Figure 4Enriched biological process in PB and ICV from the cows with diffuse lesions versus the control group. The defense response (GO:0006952) and immune response (GO:0006955) biological processes were both enriched in the PB and ICV gene expression profiles from the cows with diffuse lesions. The heatmaps represent the fold change (log2 fold) of the up- and downregulated genes included in the enriched GO:0006952 and GO:0006955. Colors and intensities depend on expression levels. Red indicated gene downregulation and blue upregulation.
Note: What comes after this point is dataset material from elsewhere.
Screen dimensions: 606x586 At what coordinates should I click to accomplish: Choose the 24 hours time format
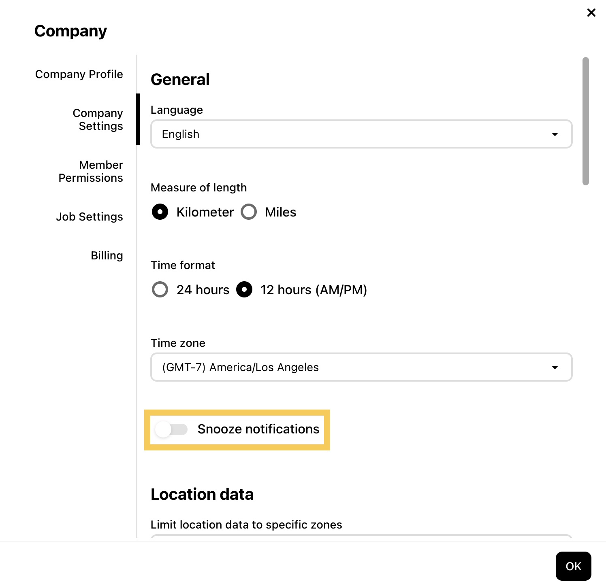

Figure 5Protein-protein network analysis using the DE genes (log2 fold > 2 and < 2) in the transcriptomic profiles of the cows with PTB-associated lesions versus the control group. (a) Using the DE genes in the PB samples from the animals with focal lesions, two HBEGF-IL8 and TAC3-F2RL3 functional interactions were detected. (b) In the PB samples from the cows with diffuse lesions, two IL8 and COL1A2 centered networks were observed. (c) When the DE genes in the ICV transcriptomic profiles of the cows with focal lesions were used, a IL8 centered network was also obtained. (d) A MAPK8 centered network was retrieved when the DE genes in the ICV transcriptomic profile of the cows with diffuse lesions were searched in the STRING database. Individual nodes represent proteins with relationships represented by edges. The confidence score (>0.7) of each interaction is mapped to the edge thickness. The proteins with no associations to other proteins in the networks were hidden.